Finalmente, llegamos a un acuerdo. Volví con una idea clara en la cabeza. La próxima vez no me echarían por ser gay, me iría yo. Y así fue un par de años después.

Sin embargo, le debo mucho a mucha gente. Que tenga la vida que llevo hoy no es solo mi mérito, es el mérito de todos aquellos que me han acogido y me han permitido sobrevivir a lo largo de los años, que me han hecho compras, que me han regalado ropa, que me han dejado (regalado) dinero cuando no tenía con qué comer. Vivir sin un colchón familiar no es fácil y a mí nunca me ha gustado suplicar la ayuda de nadie. Pero no me ha hecho falta.

Aun así, no debería. El Estado, las comunidades, los Ayuntamientos deben establecer protocolos que funcionen desde el primer día. Que si te ves en la calle por ser gay, bisexual, lesbiana, trans, etc… tengas un techo donde dormir y un plato de comida en la mesa. Y que se sepa.

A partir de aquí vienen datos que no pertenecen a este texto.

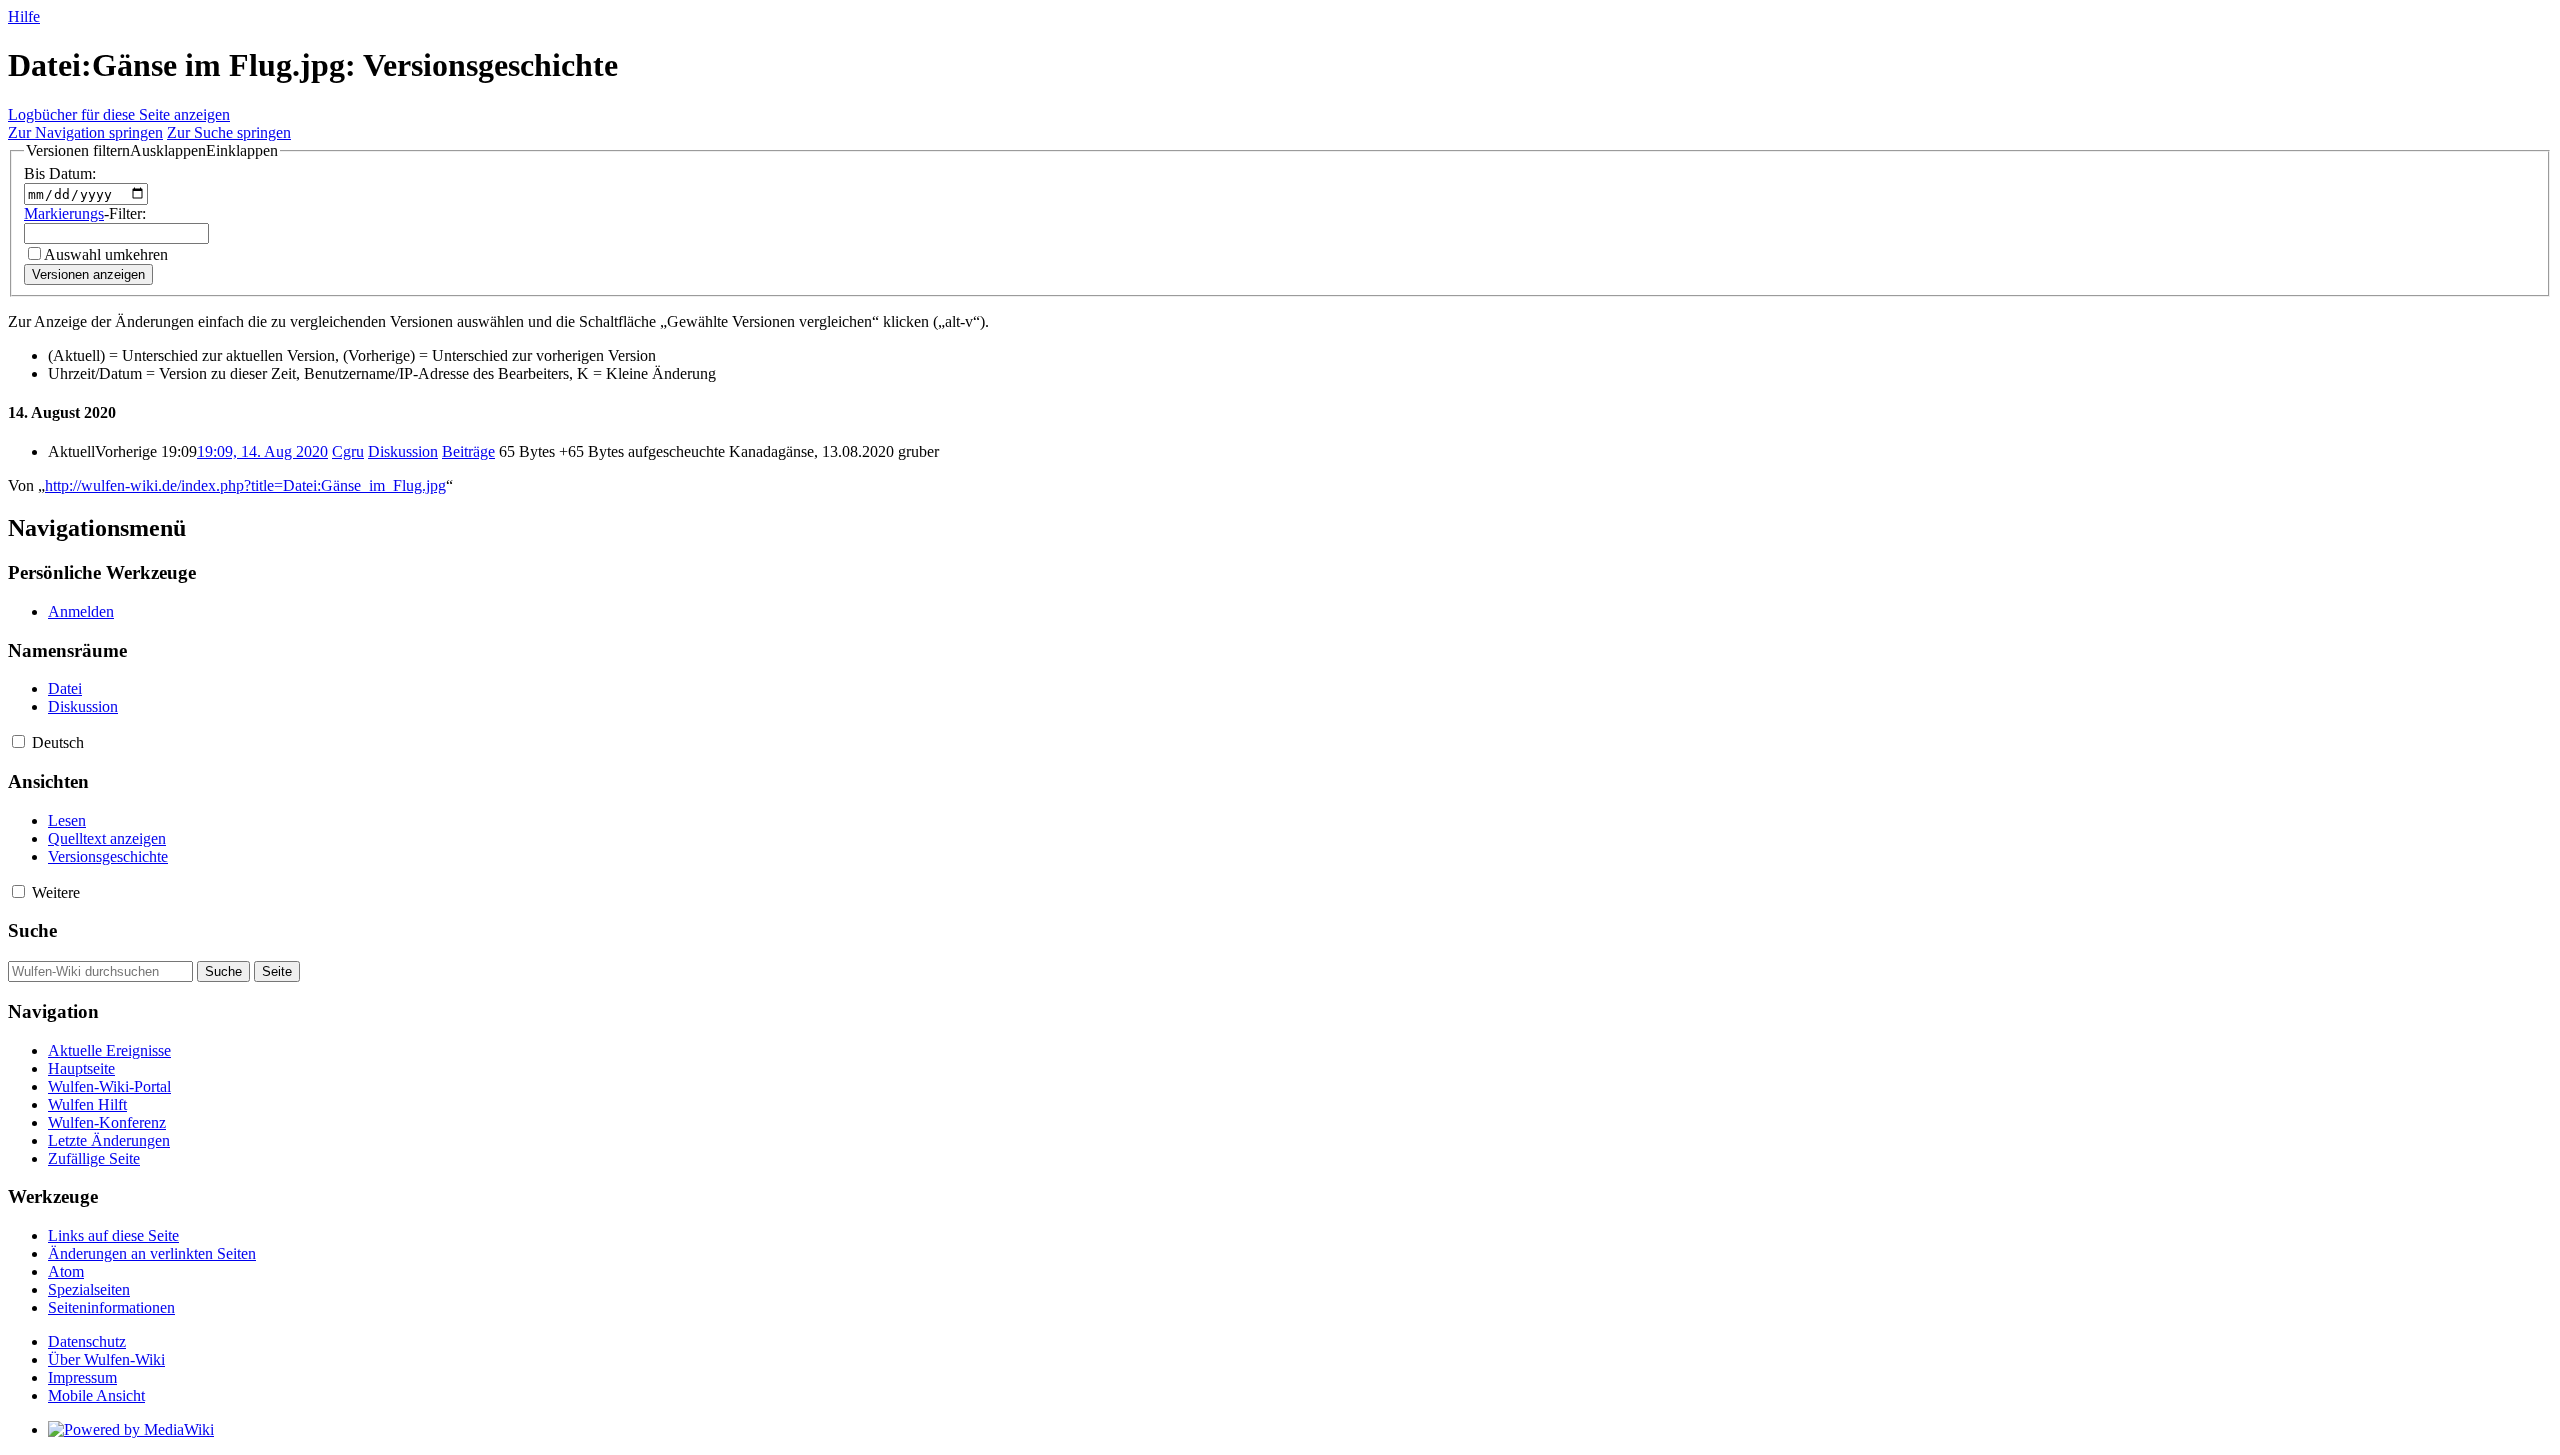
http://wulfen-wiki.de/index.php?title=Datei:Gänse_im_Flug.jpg (245, 485)
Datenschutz (87, 1341)
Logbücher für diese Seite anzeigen (119, 114)
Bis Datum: (60, 173)
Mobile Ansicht (96, 1395)
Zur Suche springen (229, 132)
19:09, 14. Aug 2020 (262, 451)
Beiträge (468, 451)
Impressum (82, 1377)
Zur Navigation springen (85, 132)
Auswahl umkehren (106, 254)
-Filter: (85, 213)
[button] (152, 151)
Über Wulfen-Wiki (106, 1359)
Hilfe (24, 16)
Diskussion (403, 451)
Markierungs (64, 213)
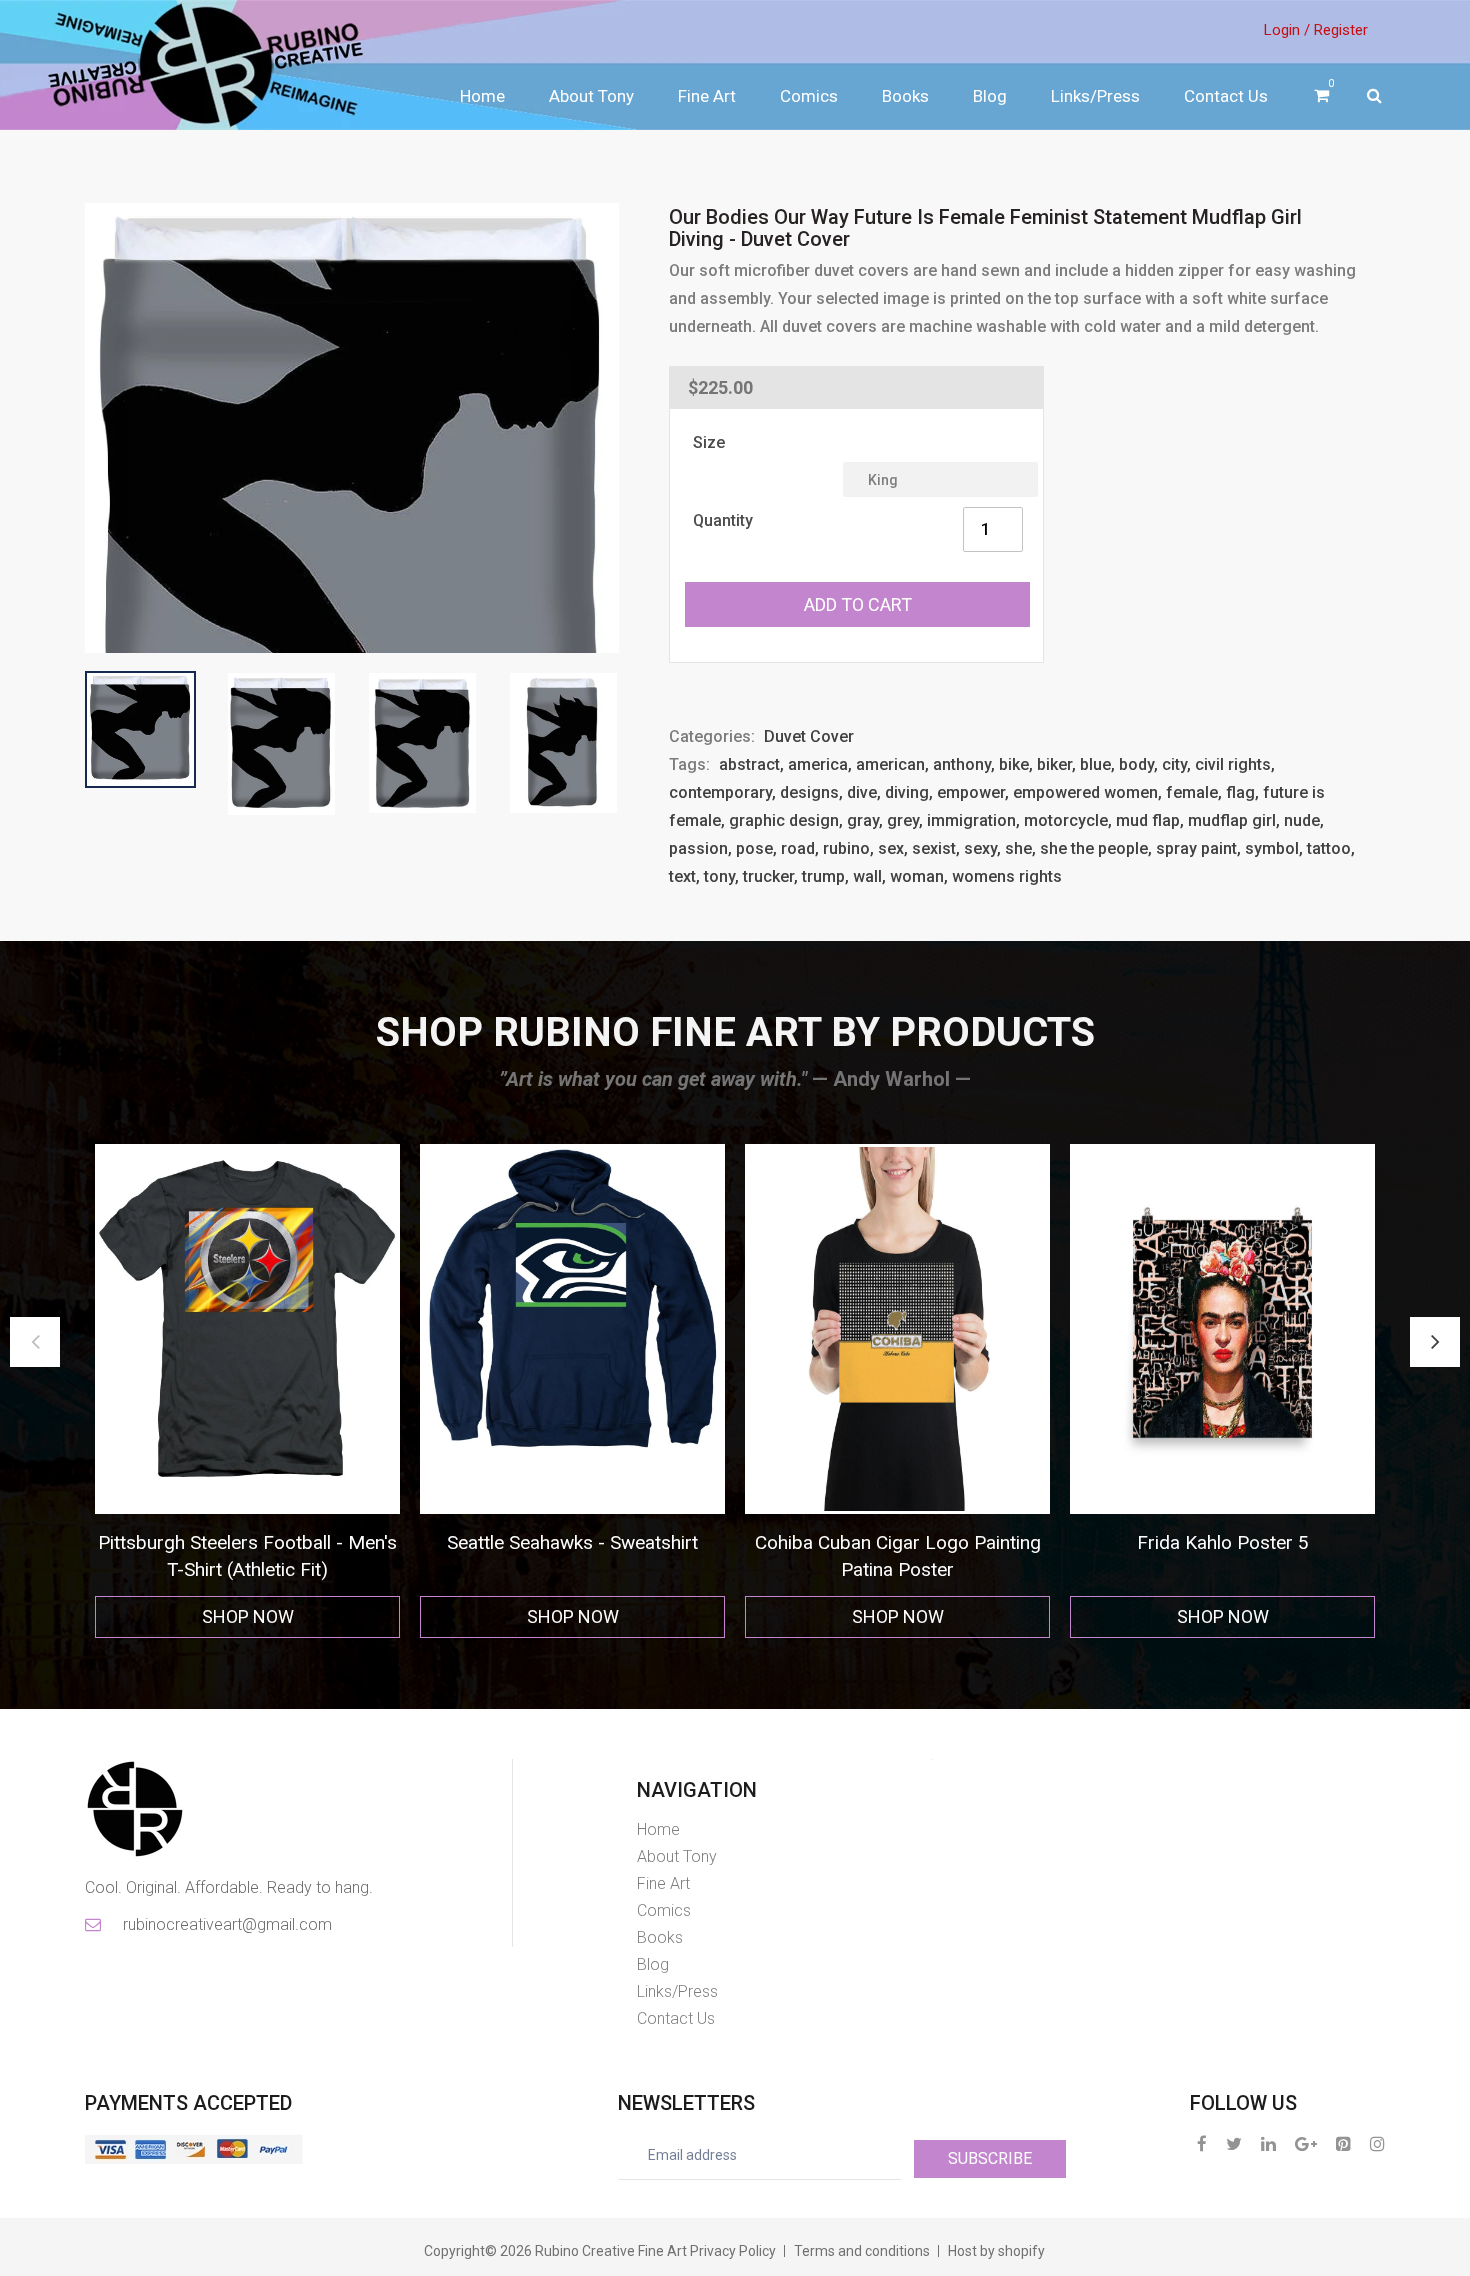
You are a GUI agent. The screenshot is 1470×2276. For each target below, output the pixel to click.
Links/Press (1095, 96)
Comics (809, 96)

2 thoughts on “Cuando te echan de casa por ser gay

  • unos padres que rechazan a un hijo están desnaturalizados. Por proximidad con Vitoria conozco el ambiente reaccionario que predomina y que en Navarra por desgracia aún sigue. Es una lástima.

    Yo me enteré de que mi padre sabía que era gay(nunca lo hemos hablado porque no lo necesitamos) porque vi que se apuntó a charlas de padres LGTB, tuve suerte de tener un padre tan peculiar

  • Una historia estremecedora, sin duda. Coincido contigo en que el protocolo a seguir en este caso (máxime cuando se trata de un menor), se debe aplicar desde el primer momento igual que se hace (o se debería hacer) con una desaparición. En esas primeras horas angustiosas es cuando más ayuda necesita la persona víctima de un rechazo o discriminación, y no esperar a que “las cosas se arreglen por sí solas”. Al final, todos acaban regresando a casa, suelen decir para tapar el parche.
    De niño sufrí un incidente en un colegio religioso, y entonces aparecieron “los catequistas” (así llamaban a un grupo de familias encargadas de velar por la moral y fe cristianas de los miembros de la colonia en aquel país norteafricano) no sólo se contentaron con estigmatizarme y apartarme de todos los círculos sociales, sino que con papel en mano firmado por mismísimo arzobispo, se me prohibió pisar la iglesia en horas de culto público.
    No sé si aquellos catequistas y los del Camino Neocatecumenal son la misma cosa, pero durante un año y medio a mí me hicieron la vida imposible.